A Collaborative Key Management Protocol in Ciphertext Policy Attribute-Based Encryption for Cloud Data Sharing
Ciphertext policy attribute-based encryption (CP-ABE) is a promising cryptographic technique for fine-grained access control of outsourced data in the cloud. However, some drawbacks of key management hinder the popularity of its application. One drawback in urgent need of solution is the key escrow problem. We indicate that front-end devices of clients like smart phones generally have limited privacy protection, so if private keys are entirely held by them, clients risk key exposure that is hardly noticed but inherently existed in previous research.
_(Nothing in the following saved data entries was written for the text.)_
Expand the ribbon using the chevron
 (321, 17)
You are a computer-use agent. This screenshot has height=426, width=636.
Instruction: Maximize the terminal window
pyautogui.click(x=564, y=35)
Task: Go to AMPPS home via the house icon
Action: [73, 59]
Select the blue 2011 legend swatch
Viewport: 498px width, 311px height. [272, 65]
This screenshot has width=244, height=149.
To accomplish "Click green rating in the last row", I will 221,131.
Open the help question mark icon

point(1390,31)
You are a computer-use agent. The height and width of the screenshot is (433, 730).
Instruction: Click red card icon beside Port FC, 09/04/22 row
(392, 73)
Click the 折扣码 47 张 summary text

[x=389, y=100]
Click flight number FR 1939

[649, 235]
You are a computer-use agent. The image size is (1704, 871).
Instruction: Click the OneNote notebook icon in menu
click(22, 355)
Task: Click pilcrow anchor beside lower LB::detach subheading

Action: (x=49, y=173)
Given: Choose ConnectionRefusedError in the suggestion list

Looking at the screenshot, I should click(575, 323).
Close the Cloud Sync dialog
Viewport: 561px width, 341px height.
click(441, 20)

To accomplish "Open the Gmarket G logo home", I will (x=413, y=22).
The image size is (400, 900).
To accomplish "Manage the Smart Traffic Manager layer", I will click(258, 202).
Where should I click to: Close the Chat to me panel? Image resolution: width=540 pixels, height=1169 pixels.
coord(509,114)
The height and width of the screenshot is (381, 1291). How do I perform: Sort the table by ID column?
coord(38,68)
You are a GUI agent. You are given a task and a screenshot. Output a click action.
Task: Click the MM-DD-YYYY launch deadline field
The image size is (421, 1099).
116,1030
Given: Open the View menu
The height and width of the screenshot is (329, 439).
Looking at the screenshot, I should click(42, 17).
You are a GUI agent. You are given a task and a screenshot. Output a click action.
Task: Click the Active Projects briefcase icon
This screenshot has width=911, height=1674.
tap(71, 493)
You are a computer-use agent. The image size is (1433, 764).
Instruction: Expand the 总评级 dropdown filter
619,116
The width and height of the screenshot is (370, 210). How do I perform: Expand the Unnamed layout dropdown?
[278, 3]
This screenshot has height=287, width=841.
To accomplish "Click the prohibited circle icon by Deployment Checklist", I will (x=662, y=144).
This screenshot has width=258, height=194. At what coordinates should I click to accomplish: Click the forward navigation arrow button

Furthermore, enormous client decryption overhead limits the practical use of ABE. In this work, we propose a collaborative key management protocol in CP-ABE (CKM-CP-ABE). Our construction realizes distributed generation, issue and storage of private keys without adding any extra infrastructure. A fine-grained and immediate attribute revocation is provided for key update. The proposed collaborative mechanism effectively solves not only key escrow problem but also key exposure. Meanwhile, it helps markedly reduce client decryption overhead. A comparison with other representative CP-ABE schemes demonstrates that our scheme has somewhat better performance in terms of cloud-based outsourced data sharing on mobile devices. Finally, we provide proof of security for the proposed protocol.
Cloud data sharing, CP-ABE, Key management, Security, fficiency.